(Problem)
Find the "Given: Click the Website app icon" line in the records below and repeat it and every later line exactly, up to the last; do not include pictures.

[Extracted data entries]
=== Begin Enclosure ===
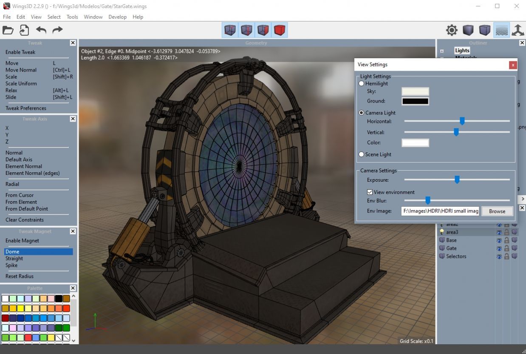The image size is (526, 354).
Task: Hide the Gate object with its eye toggle
Action: point(499,248)
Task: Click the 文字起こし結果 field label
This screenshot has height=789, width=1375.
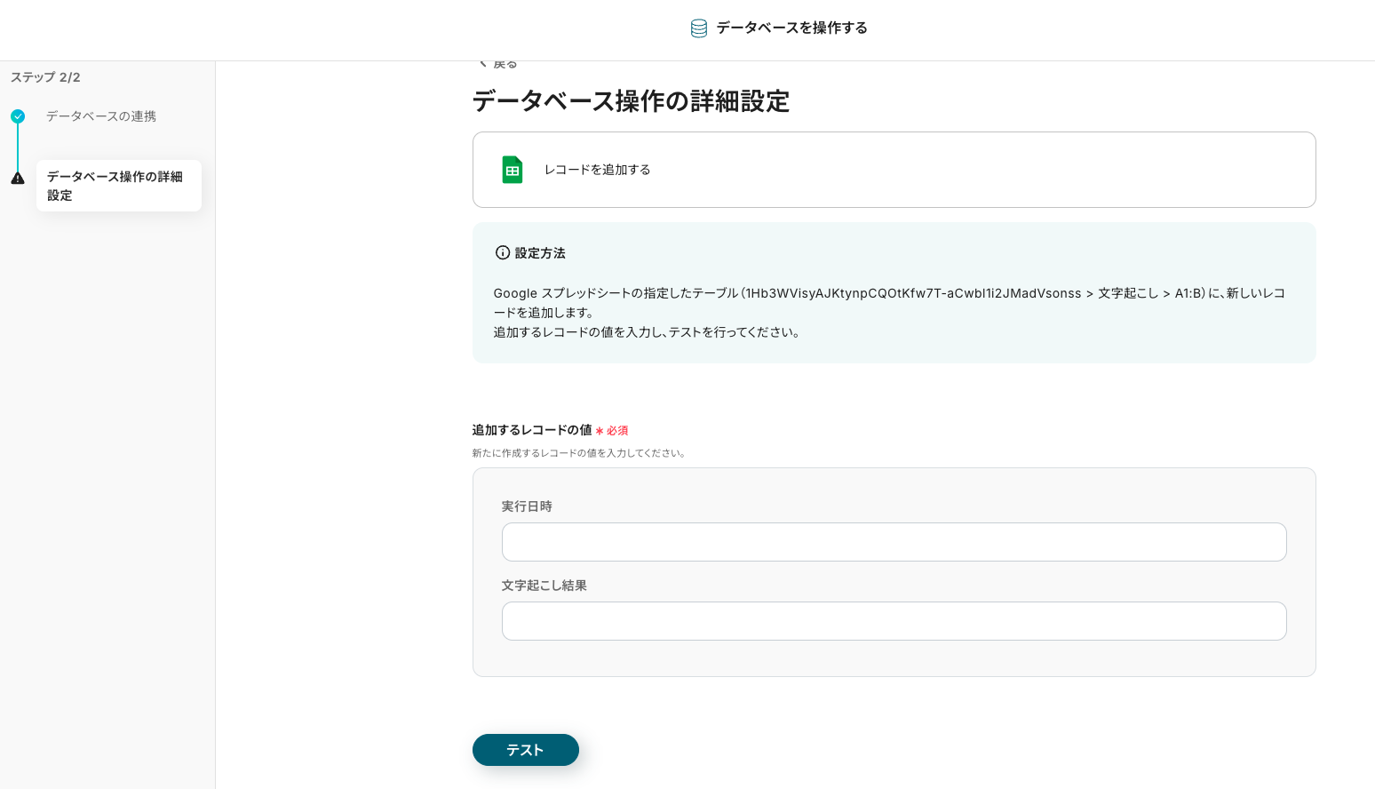Action: click(x=544, y=586)
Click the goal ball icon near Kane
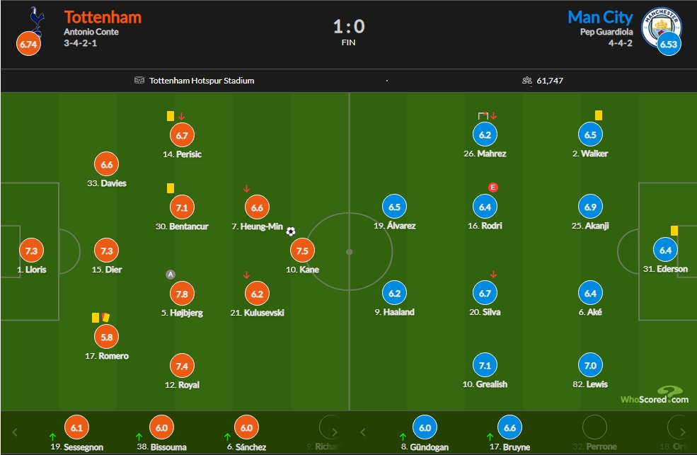This screenshot has height=455, width=697. pos(291,231)
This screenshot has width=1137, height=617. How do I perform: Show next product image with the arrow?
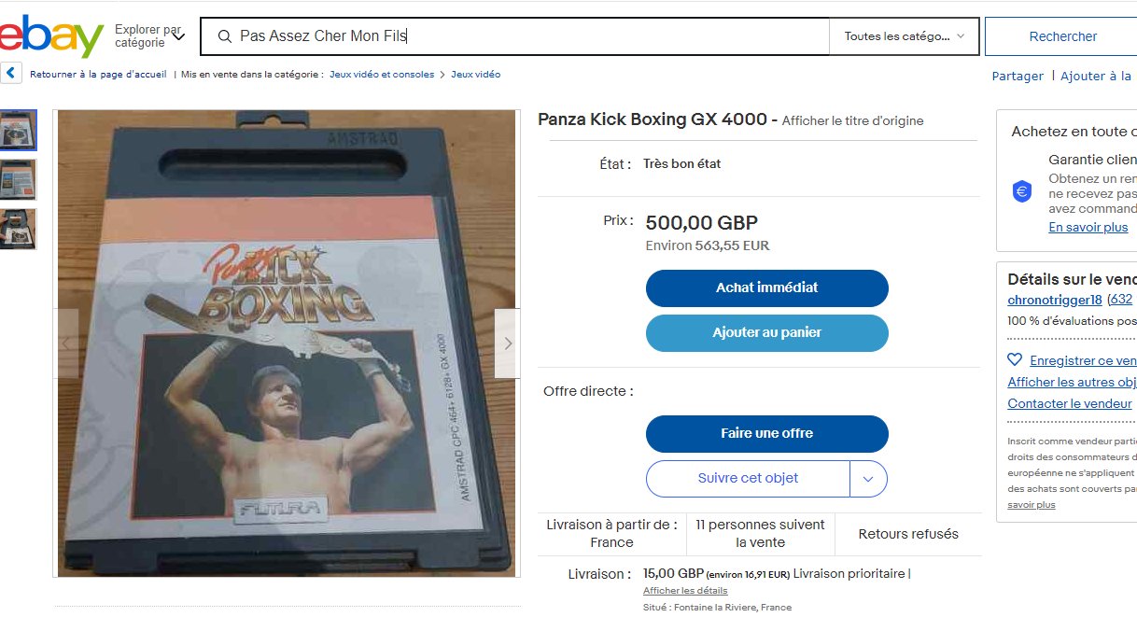(x=507, y=344)
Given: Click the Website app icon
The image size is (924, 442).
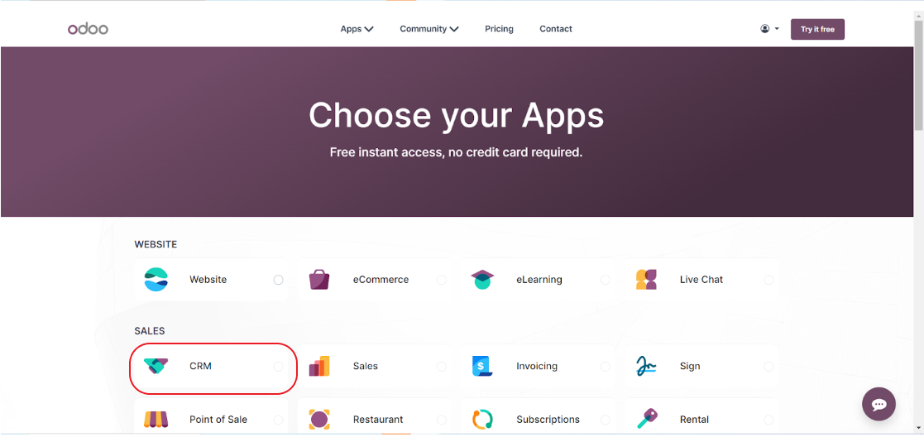Looking at the screenshot, I should point(156,279).
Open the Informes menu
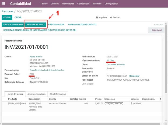168x125 pixels. (97, 4)
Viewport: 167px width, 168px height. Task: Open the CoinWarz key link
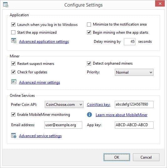(99, 105)
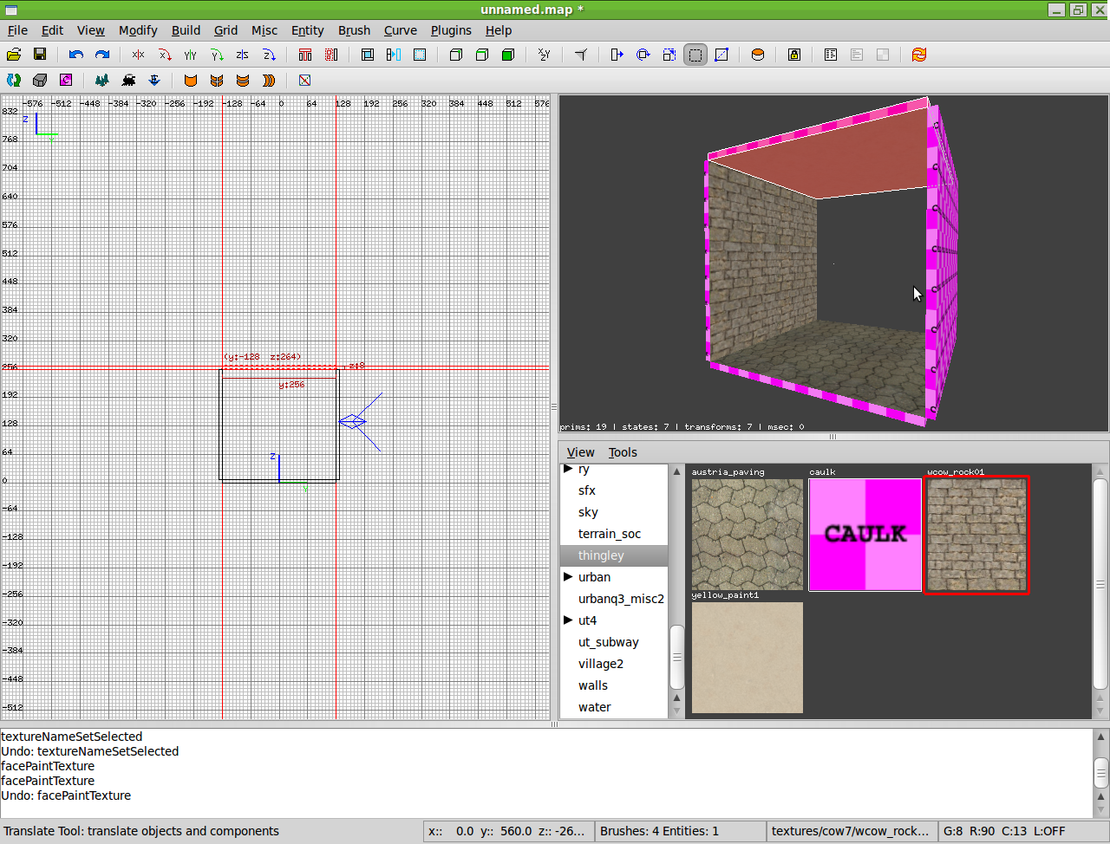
=== End Enclosure ===
(Result)
Given: Click the Website app icon
The image size is (924, 442).
Looking at the screenshot, I should point(156,279).
Open the Informes menu
168x125 pixels. (97, 4)
Viewport: 167px width, 168px height. Task: Open the CoinWarz key link
(99, 105)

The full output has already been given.